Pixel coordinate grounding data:
☆ ☆ ☆ ☆ ☆ ☆ ☆

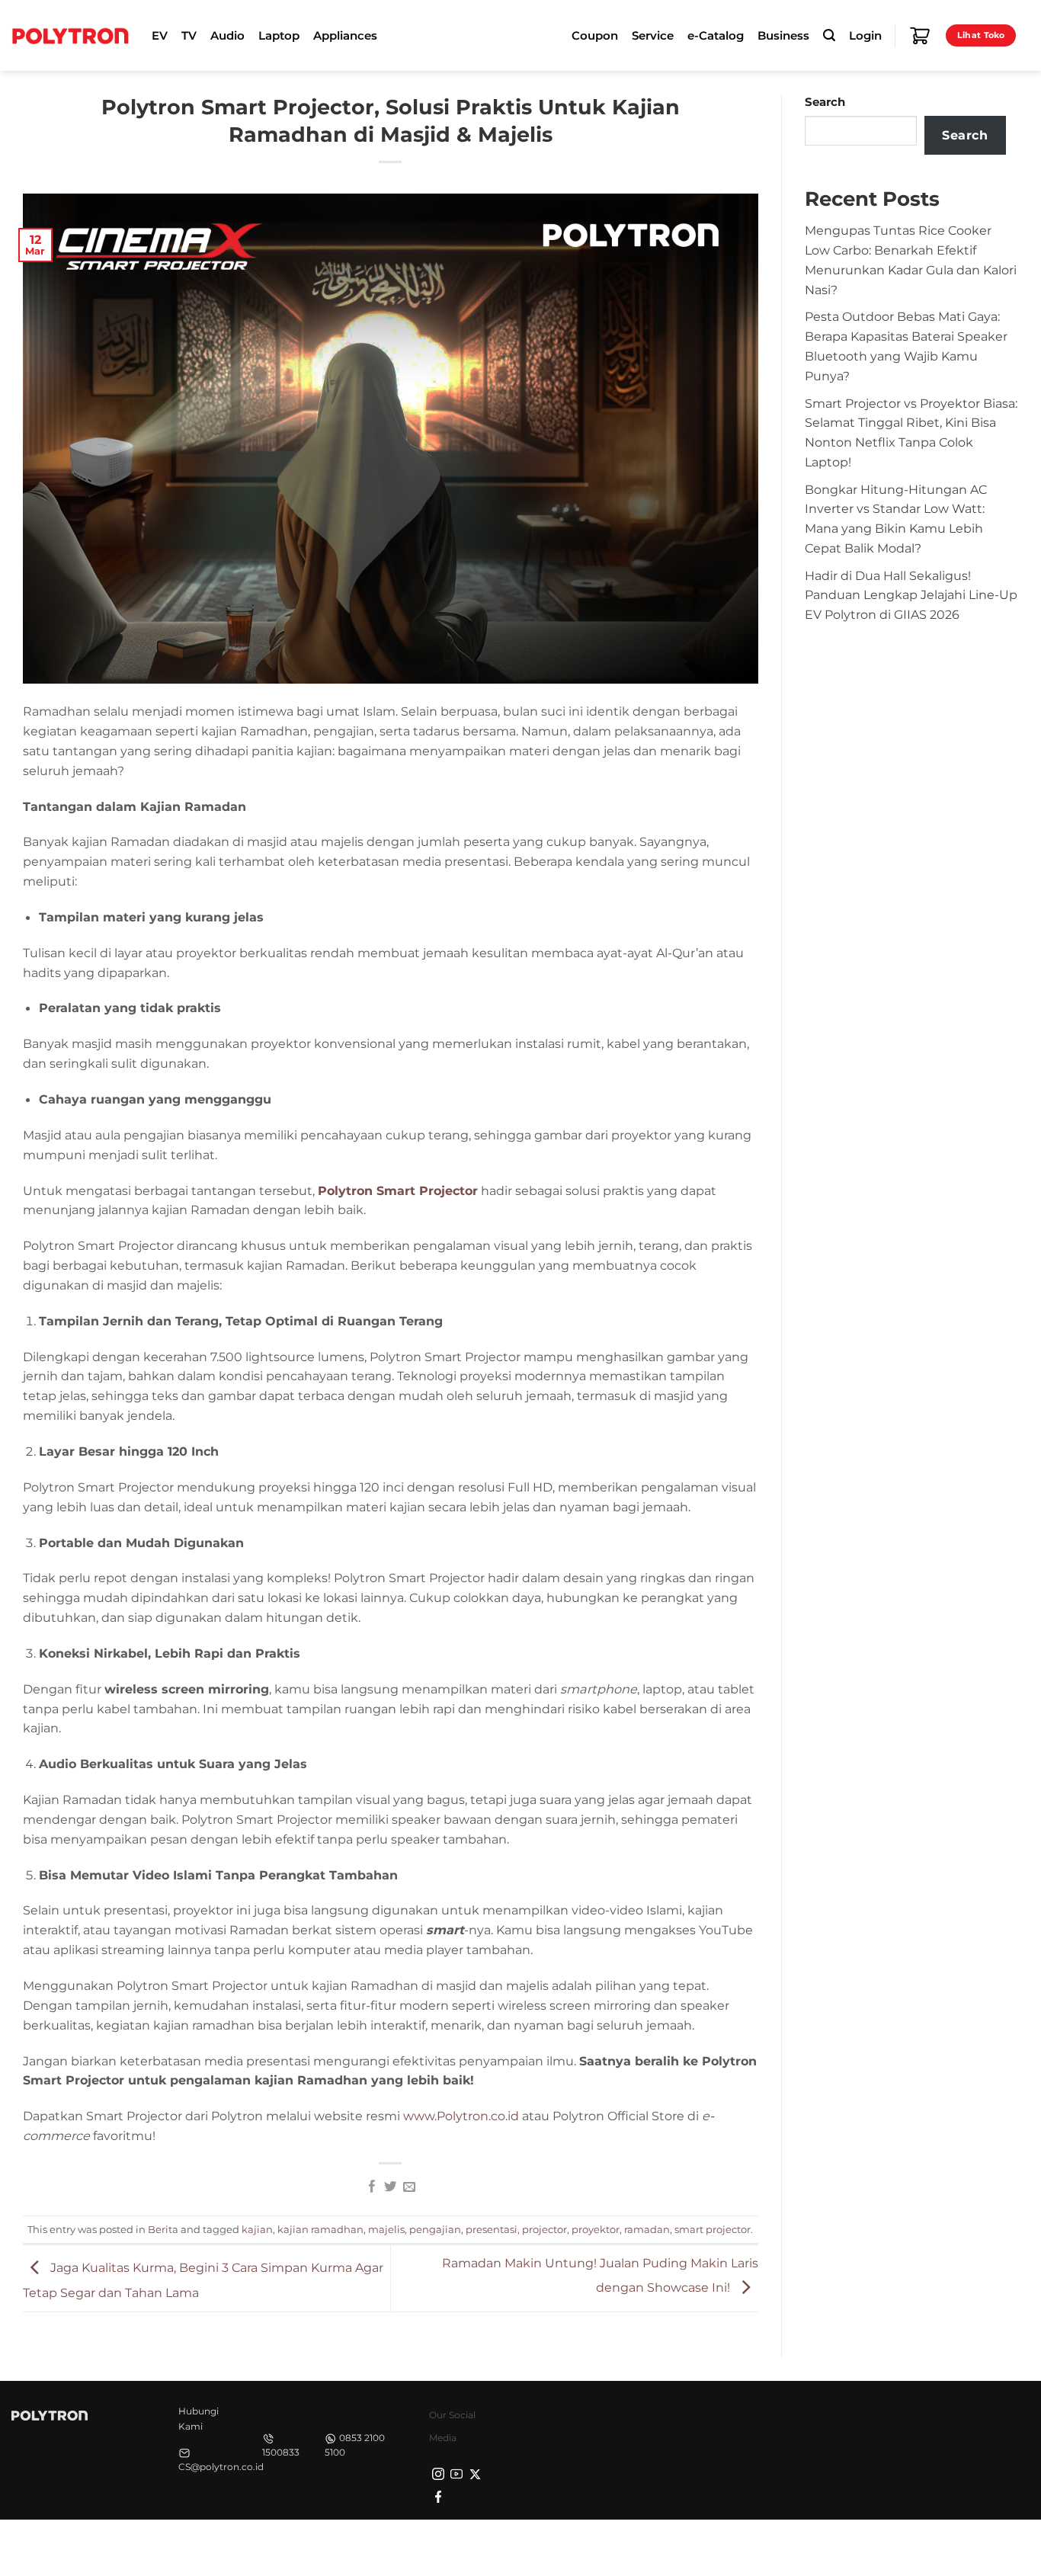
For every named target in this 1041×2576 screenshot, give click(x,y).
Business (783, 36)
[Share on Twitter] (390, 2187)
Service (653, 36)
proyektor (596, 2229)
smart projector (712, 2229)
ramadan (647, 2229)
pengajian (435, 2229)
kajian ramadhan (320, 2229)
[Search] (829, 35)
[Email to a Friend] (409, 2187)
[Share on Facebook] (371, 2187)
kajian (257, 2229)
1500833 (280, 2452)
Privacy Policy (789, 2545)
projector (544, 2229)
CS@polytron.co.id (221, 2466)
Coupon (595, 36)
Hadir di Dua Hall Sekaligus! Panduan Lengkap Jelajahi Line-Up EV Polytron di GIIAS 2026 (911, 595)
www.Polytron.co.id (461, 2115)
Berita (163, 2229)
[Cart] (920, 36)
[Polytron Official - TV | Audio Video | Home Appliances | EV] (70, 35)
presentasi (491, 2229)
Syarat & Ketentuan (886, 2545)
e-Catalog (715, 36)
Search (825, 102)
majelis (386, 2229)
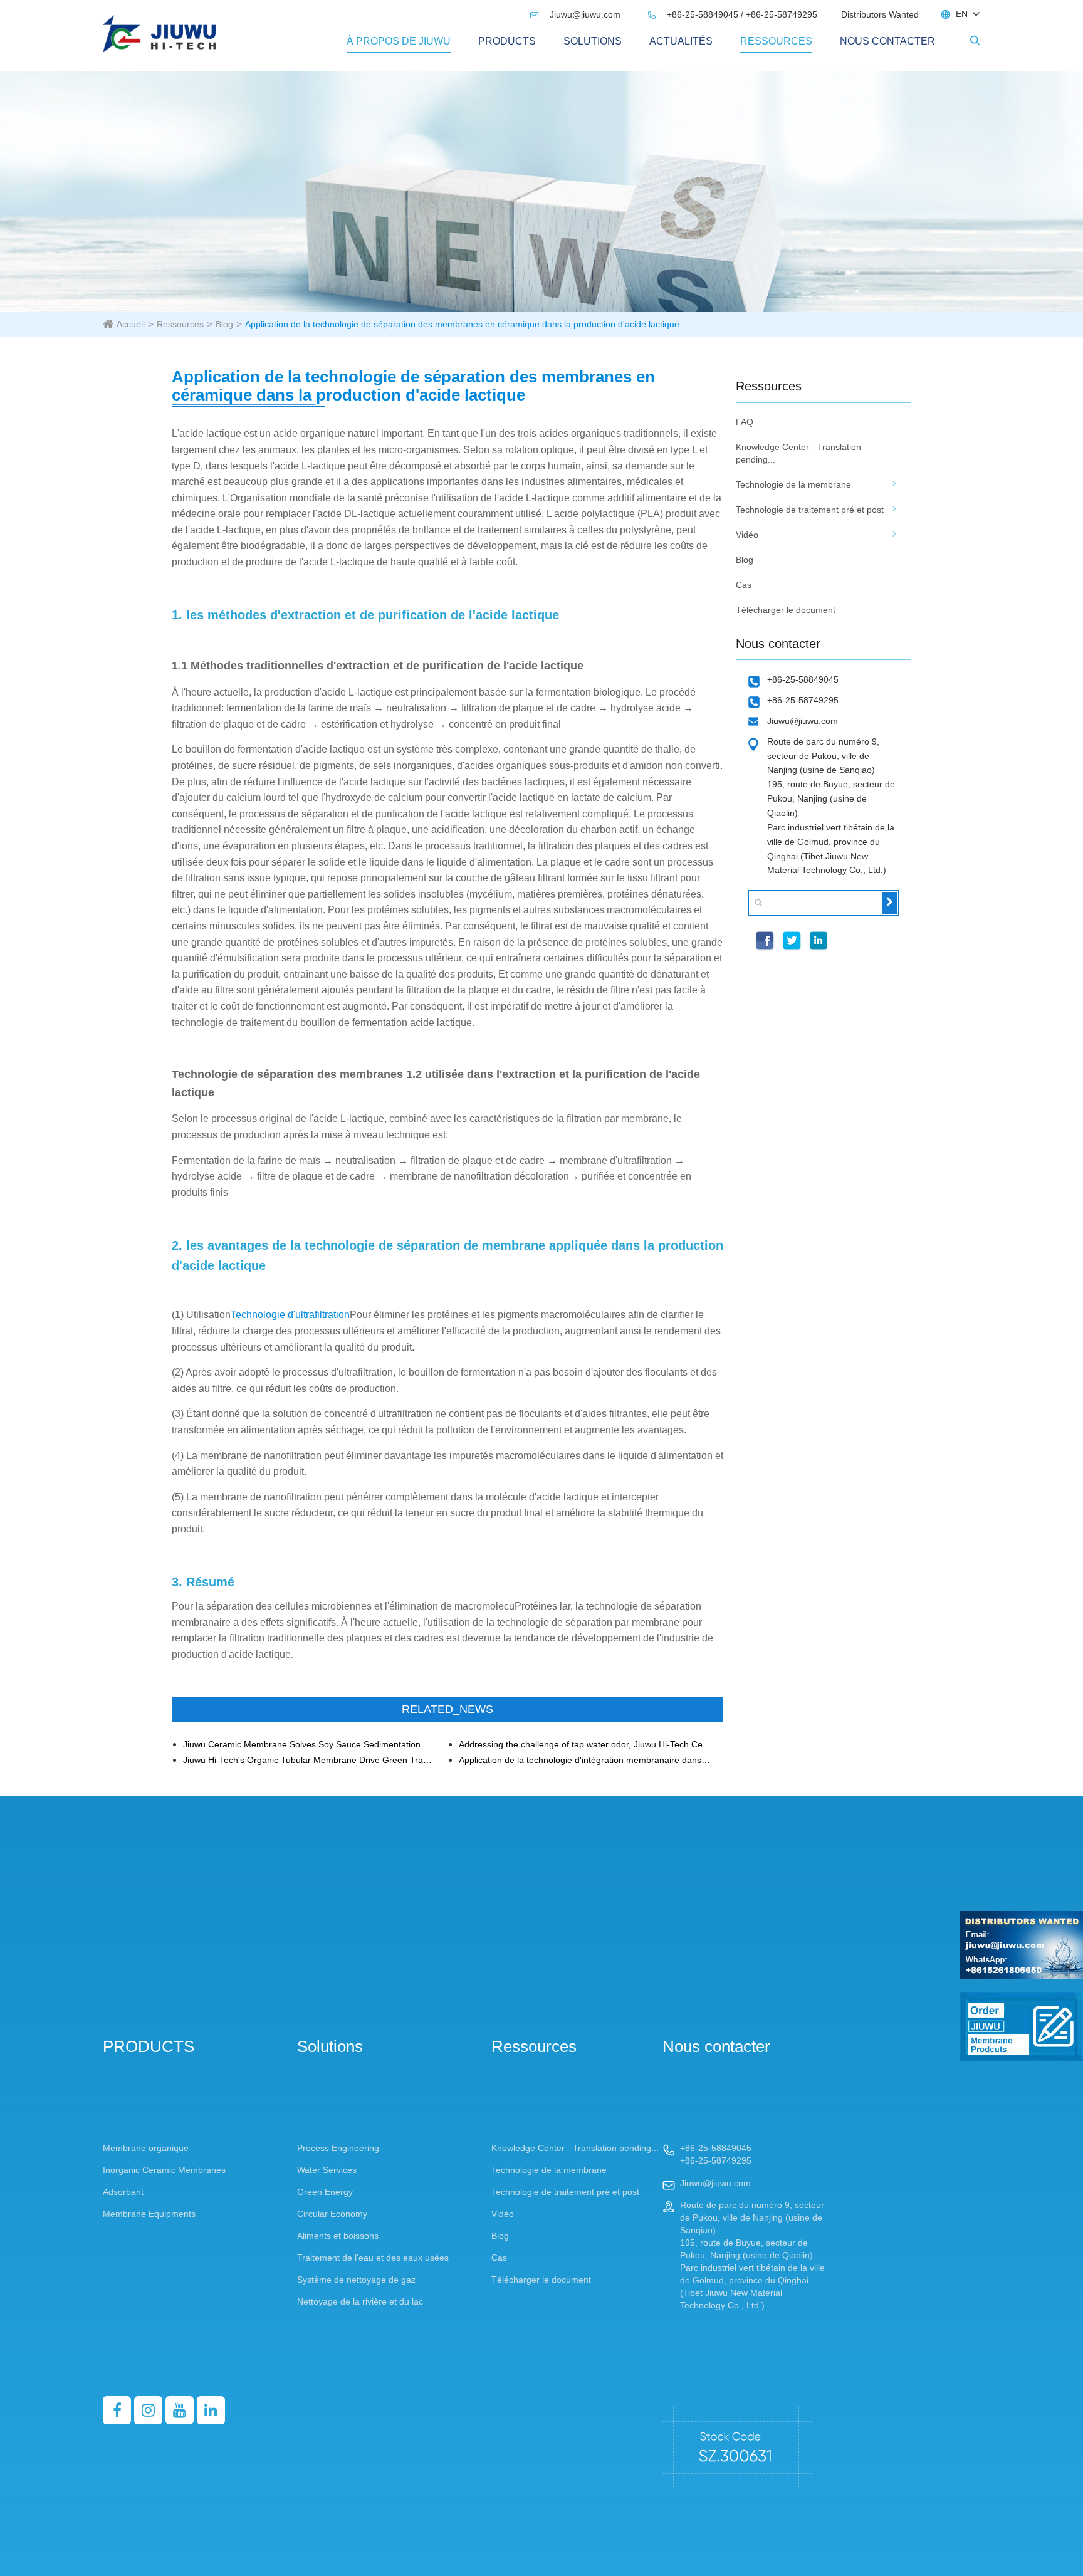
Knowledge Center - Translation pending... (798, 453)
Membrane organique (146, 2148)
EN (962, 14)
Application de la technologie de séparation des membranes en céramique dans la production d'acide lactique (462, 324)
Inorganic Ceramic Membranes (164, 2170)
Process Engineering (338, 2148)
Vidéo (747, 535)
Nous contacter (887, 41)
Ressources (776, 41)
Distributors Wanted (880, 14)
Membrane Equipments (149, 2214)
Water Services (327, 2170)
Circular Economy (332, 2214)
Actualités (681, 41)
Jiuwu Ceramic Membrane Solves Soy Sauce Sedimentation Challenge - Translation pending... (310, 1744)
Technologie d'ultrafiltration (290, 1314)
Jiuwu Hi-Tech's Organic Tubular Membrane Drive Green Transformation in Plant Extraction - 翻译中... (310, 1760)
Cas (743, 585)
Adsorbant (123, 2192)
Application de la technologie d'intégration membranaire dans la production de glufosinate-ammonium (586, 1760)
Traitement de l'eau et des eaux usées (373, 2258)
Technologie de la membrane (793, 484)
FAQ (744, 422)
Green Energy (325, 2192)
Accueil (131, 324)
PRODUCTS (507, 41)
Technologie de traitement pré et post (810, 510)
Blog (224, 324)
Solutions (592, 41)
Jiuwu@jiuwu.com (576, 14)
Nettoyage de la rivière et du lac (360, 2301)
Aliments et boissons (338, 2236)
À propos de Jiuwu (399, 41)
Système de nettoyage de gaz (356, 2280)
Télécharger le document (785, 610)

☆ ☆ ☆ ☆ ☆ ☆ ☆

### WHAT THE TASK REQUIRES:
Could you give all of the data again exactly as written, omitting any pictures?

### EXERCISE ANSWER:
For every named target in this 1041×2576 screenshot, give click(x,y).
Business (783, 36)
[Share on Twitter] (390, 2187)
Service (653, 36)
proyektor (596, 2229)
smart projector (712, 2229)
ramadan (647, 2229)
pengajian (435, 2229)
kajian ramadhan (320, 2229)
[Search] (829, 35)
[Email to a Friend] (409, 2187)
[Share on Facebook] (371, 2187)
kajian (257, 2229)
1500833 (280, 2452)
Privacy Policy (789, 2545)
projector (544, 2229)
CS@polytron.co.id (221, 2466)
Coupon (595, 36)
Hadir di Dua Hall Sekaligus! Panduan Lengkap Jelajahi Line-Up EV Polytron di GIIAS 2026 (911, 595)
www.Polytron.co.id (461, 2115)
Berita (163, 2229)
[Cart] (920, 36)
[Polytron Official - TV | Audio Video | Home Appliances | EV] (70, 35)
presentasi (491, 2229)
Syarat & Ketentuan (886, 2545)
e-Catalog (715, 36)
Search (825, 102)
majelis (386, 2229)
Knowledge Center - Translation pending... (798, 453)
Membrane organique (146, 2148)
EN (962, 14)
Application de la technologie de séparation des membranes en céramique dans la production d'acide lactique (462, 324)
Inorganic Ceramic Membranes (164, 2170)
Process Engineering (338, 2148)
Vidéo (747, 535)
Nous contacter (887, 41)
Ressources (776, 41)
Distributors Wanted (880, 14)
Membrane Equipments (149, 2214)
Water Services (327, 2170)
Circular Economy (332, 2214)
Actualités (681, 41)
Jiuwu Ceramic Membrane Solves Soy Sauce Sedimentation Challenge - Translation pending... (310, 1744)
Technologie d'ultrafiltration (290, 1314)
Jiuwu Hi-Tech's Organic Tubular Membrane Drive Green Transformation in Plant Extraction - 翻译中... (310, 1760)
Cas (743, 585)
Adsorbant (123, 2192)
Application de la technologie d'intégration membranaire dans la production de glufosinate-ammonium (586, 1760)
Traitement de l'eau et des eaux usées (373, 2258)
Technologie de la membrane (793, 484)
FAQ (744, 422)
Green Energy (325, 2192)
Accueil (131, 324)
PRODUCTS (507, 41)
Technologie de traitement pré et post (810, 510)
Blog (224, 324)
Solutions (592, 41)
Jiuwu@jiuwu.com (576, 14)
Nettoyage de la rivière et du lac (360, 2301)
Aliments et boissons (338, 2236)
À propos de Jiuwu (399, 41)
Système de nettoyage de gaz (356, 2280)
Télécharger le document (785, 610)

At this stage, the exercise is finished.